Google Mars Service Updated

Posted by Prem Godara | 3/15/2009 12:51:00 AM | , , | 0 comments »

Google Mars is a map of Mars, published by Percival Lowell in 1895, was the result of many years spent carefully studying the Red Planet through his telescope. Now the same can be seen through your Web browser. Google Mars was at first an in-browser version of Google Maps which provides a visible imagery view, like Google Moon, as well as infrared imagery and shaded relief (elevation). Users can toggle between the elevation, visible, and infrared data, in the same manner as switching between map, satellite, and hybrid modes of Google Maps. In collaboration with NASA scientists at the Mars Space Flight Facility located at Arizona State University, Google has provided the public with data collected from two NASA Mars missions, Mars Global Surveyor and 2001 Mars Odyssey.

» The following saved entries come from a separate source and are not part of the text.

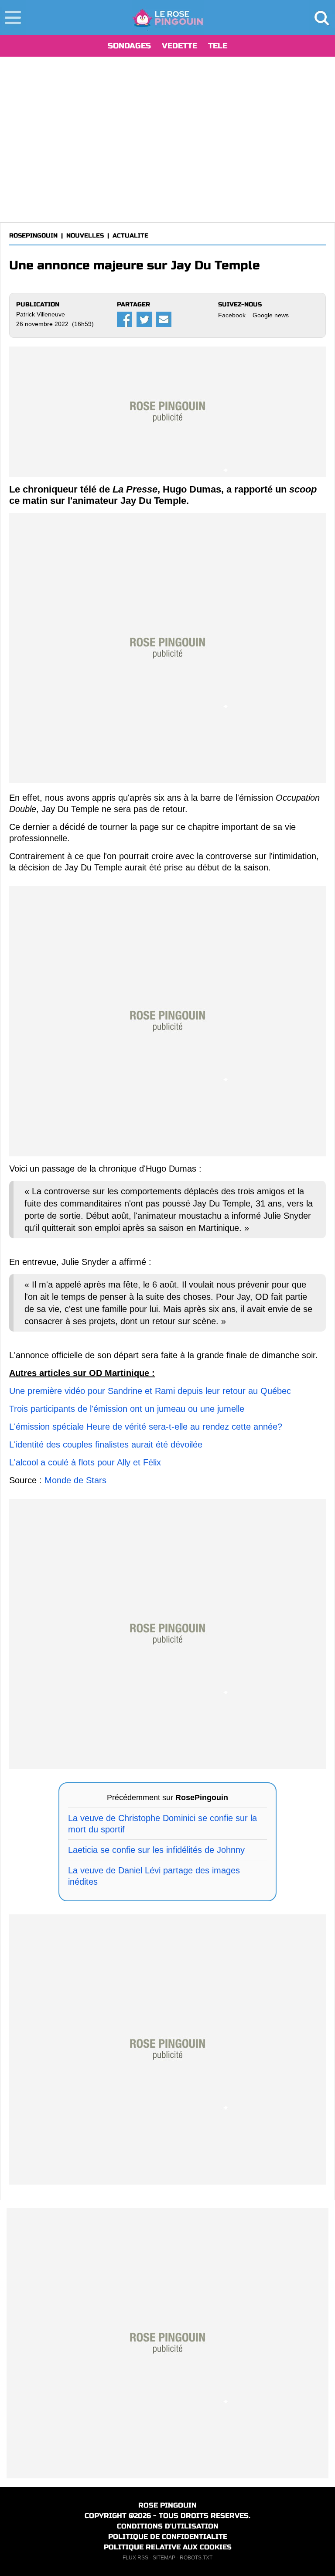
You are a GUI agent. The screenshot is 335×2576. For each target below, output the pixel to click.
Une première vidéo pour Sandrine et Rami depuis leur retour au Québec (150, 1391)
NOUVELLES (85, 235)
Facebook (232, 315)
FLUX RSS (135, 2558)
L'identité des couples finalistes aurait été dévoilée (105, 1444)
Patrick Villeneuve (40, 314)
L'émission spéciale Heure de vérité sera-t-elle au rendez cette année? (145, 1426)
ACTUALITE (130, 235)
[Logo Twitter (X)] (144, 319)
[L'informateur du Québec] (168, 17)
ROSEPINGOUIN (33, 235)
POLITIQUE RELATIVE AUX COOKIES (168, 2547)
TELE (217, 46)
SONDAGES (129, 46)
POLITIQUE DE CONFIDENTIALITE (167, 2536)
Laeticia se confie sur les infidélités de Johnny (156, 1850)
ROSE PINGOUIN (167, 2505)
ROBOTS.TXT (196, 2558)
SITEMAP (164, 2558)
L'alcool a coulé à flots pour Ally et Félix (85, 1462)
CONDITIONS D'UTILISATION (168, 2526)
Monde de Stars (75, 1480)
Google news (271, 315)
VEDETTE (179, 46)
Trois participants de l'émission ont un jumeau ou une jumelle (126, 1409)
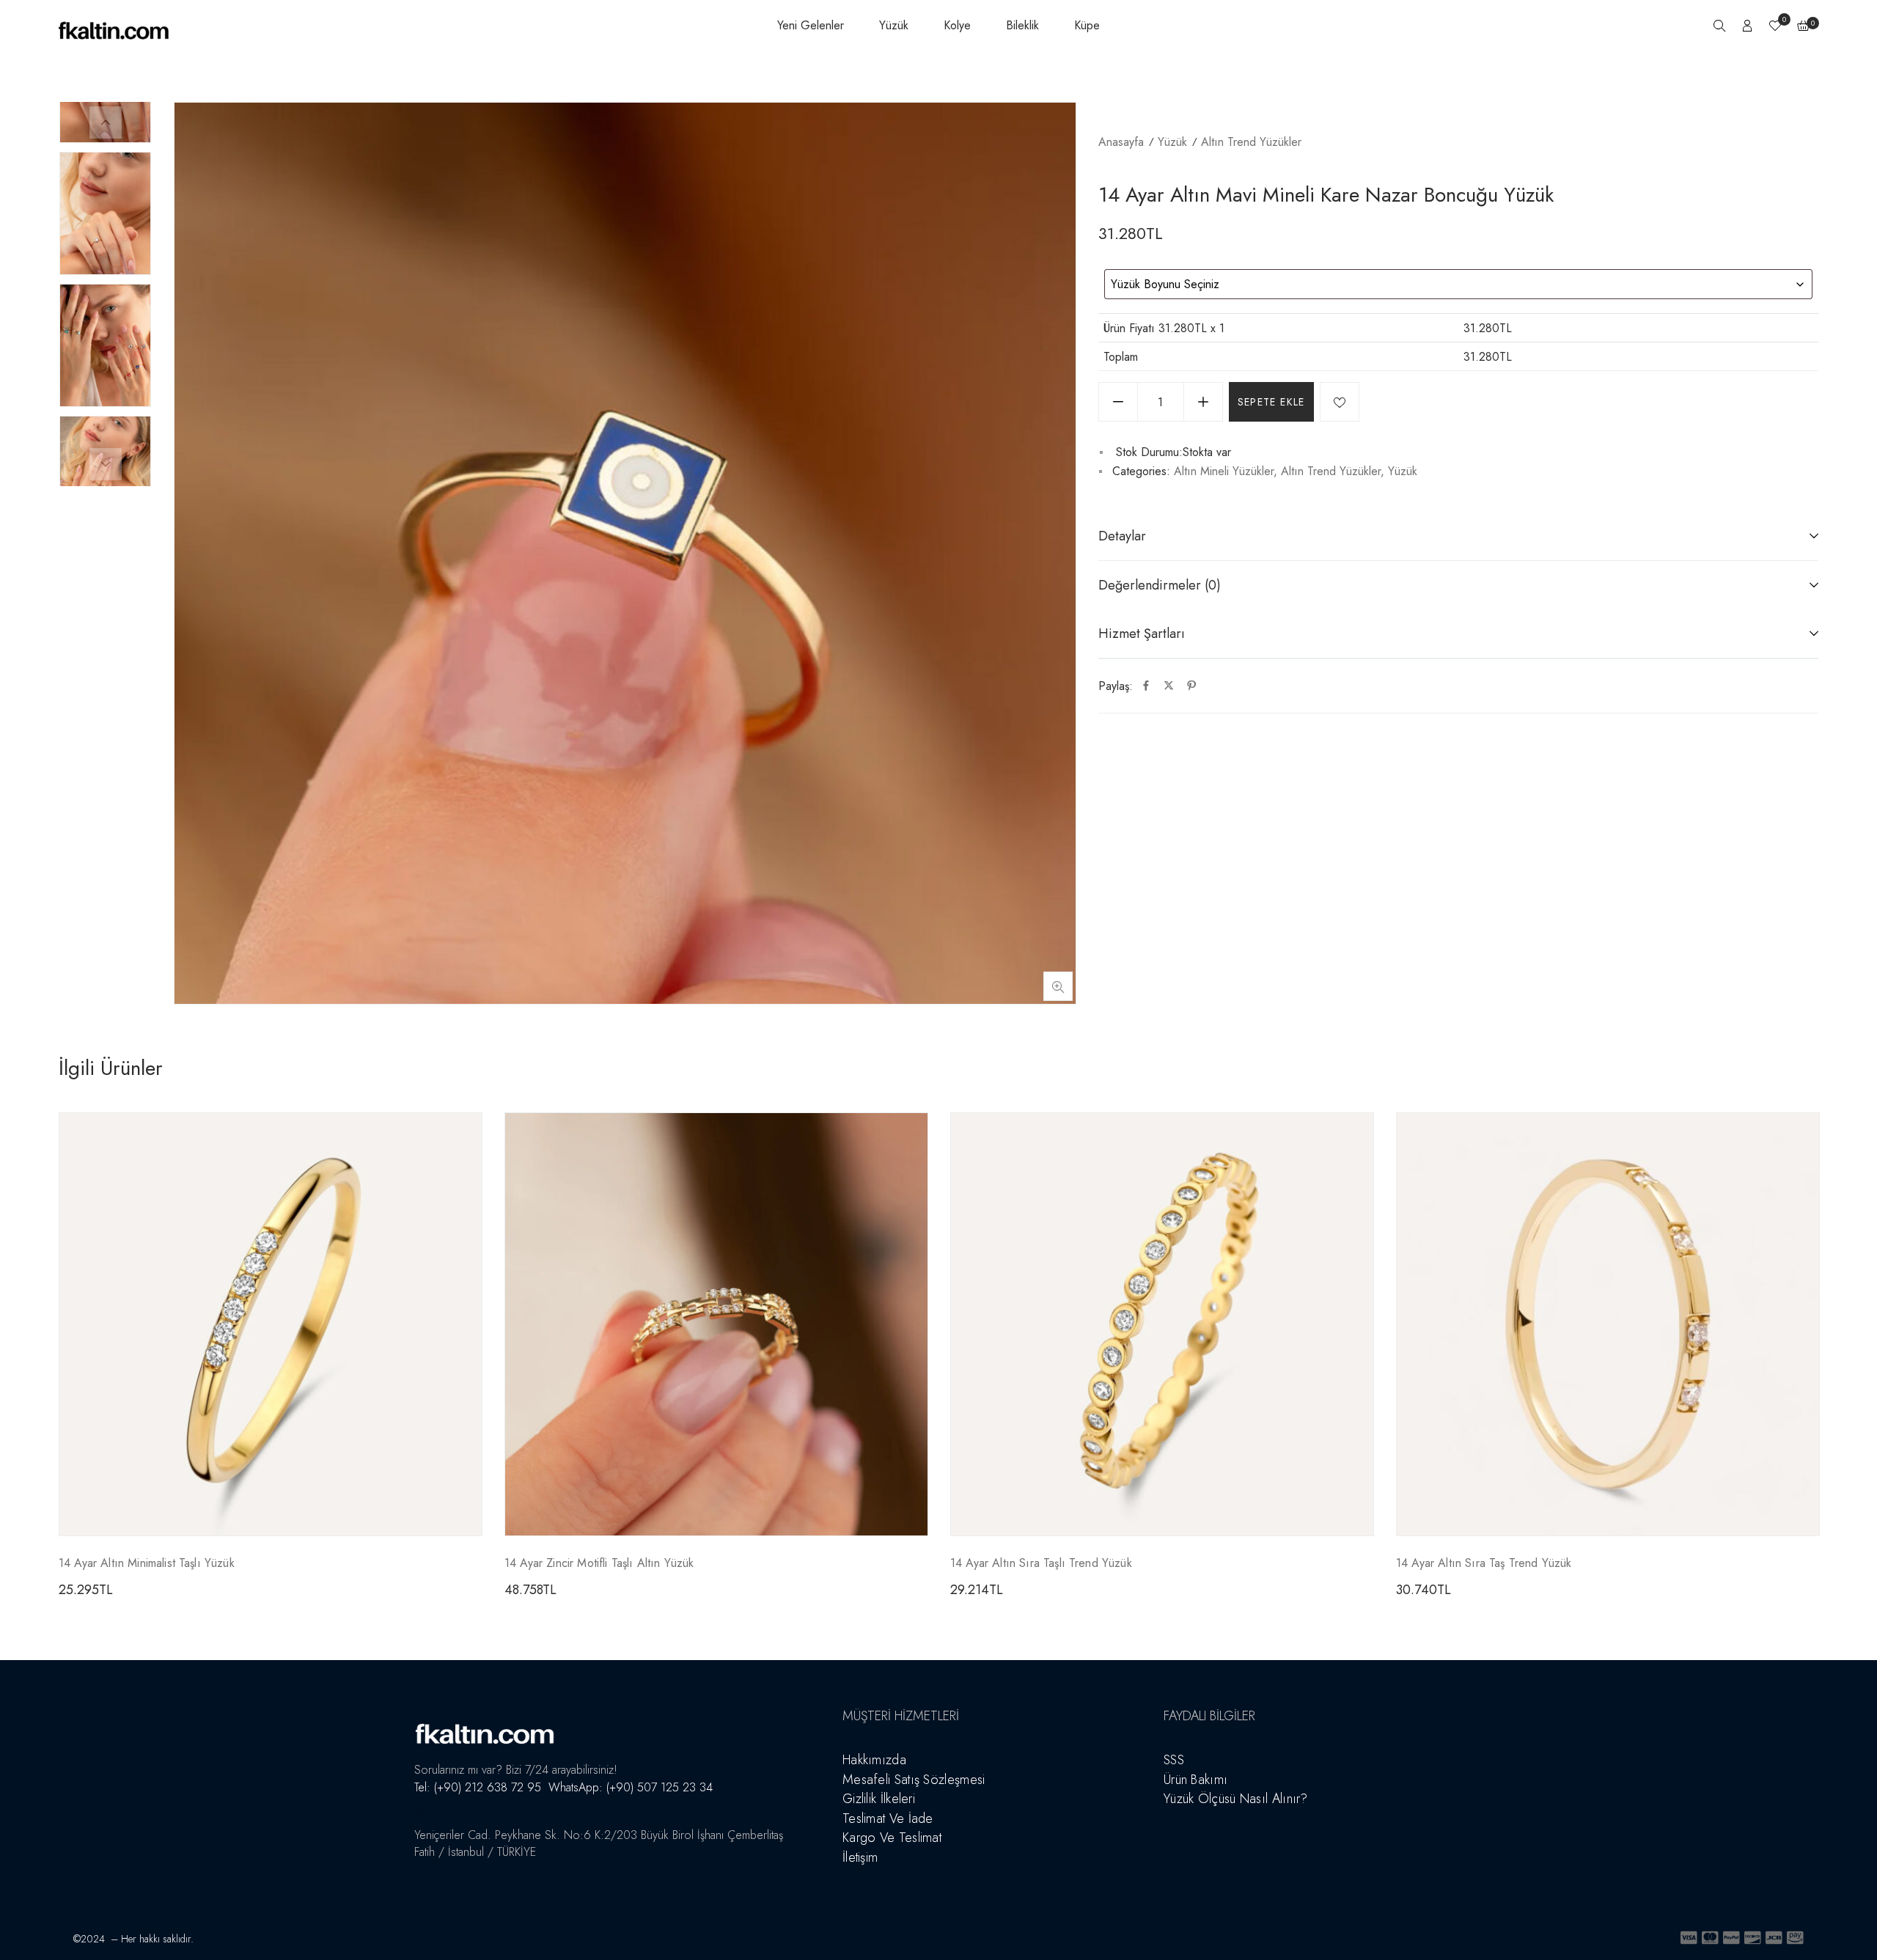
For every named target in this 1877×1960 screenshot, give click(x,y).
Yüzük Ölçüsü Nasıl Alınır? (1236, 1798)
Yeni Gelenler (810, 25)
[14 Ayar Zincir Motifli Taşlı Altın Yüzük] (716, 1324)
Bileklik (1022, 25)
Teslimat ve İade (887, 1818)
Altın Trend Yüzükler (1251, 141)
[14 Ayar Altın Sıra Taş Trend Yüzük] (1608, 1324)
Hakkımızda (874, 1759)
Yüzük (893, 25)
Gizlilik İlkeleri (878, 1798)
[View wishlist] (1775, 26)
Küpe (1087, 25)
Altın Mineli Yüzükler (1224, 471)
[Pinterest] (1191, 686)
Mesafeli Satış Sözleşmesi (913, 1779)
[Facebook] (1146, 686)
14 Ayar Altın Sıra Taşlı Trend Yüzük (1041, 1563)
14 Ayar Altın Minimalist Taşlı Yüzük (147, 1563)
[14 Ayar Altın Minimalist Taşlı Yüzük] (270, 1324)
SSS (1174, 1759)
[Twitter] (1169, 686)
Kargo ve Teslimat (891, 1837)
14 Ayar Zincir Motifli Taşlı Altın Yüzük (599, 1563)
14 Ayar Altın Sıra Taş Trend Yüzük (1483, 1563)
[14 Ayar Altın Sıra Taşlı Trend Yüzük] (1162, 1324)
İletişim (860, 1857)
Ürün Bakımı (1195, 1779)
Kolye (957, 25)
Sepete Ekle (1271, 401)
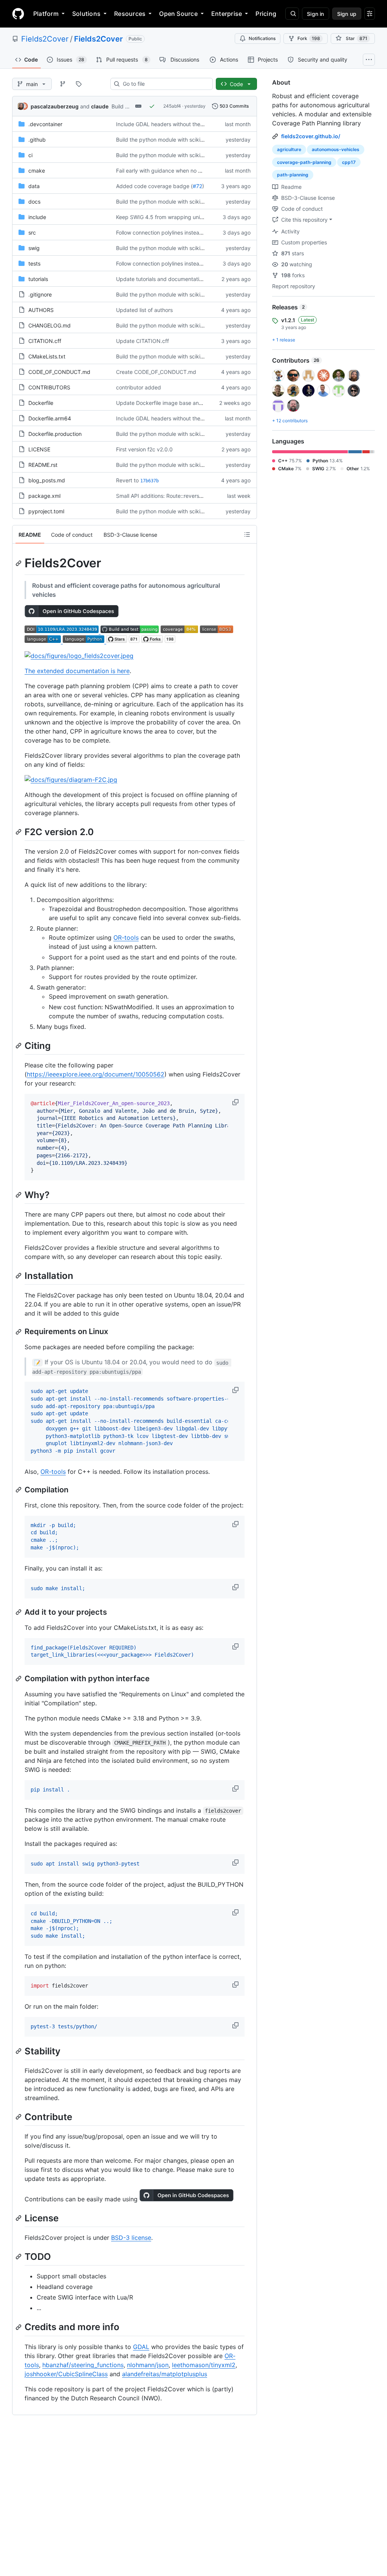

Now Google has updated its Google Mars service to show more details of Mars both in its history and the present day. Users can access images from the Themis camera on the Mars Odyssey spacecraft. They can also view antique maps of Mars from over a century ago, as well as the latest images from the Mars spacecraft.

Now, internet users will be able to explore the Red Planet's surface, keep track of orbiters and see the 'face' in the planet's surface. They will also be able to go on virtual fly-bys with the Odyssey and Mars Reconnaissance Orbiter. The new initiative has led bookies to slash the odds on the possibility of finding life on Mars from 500/1 to 50/1.

Scientists believe Mars is the most likely planet to harbour liquid water, and perhaps even primitive life. Mars is currently also host to three functional orbiting spacecraft – Mars Odyssey, Mars Express, and the Mars Reconnaissance Orbiter.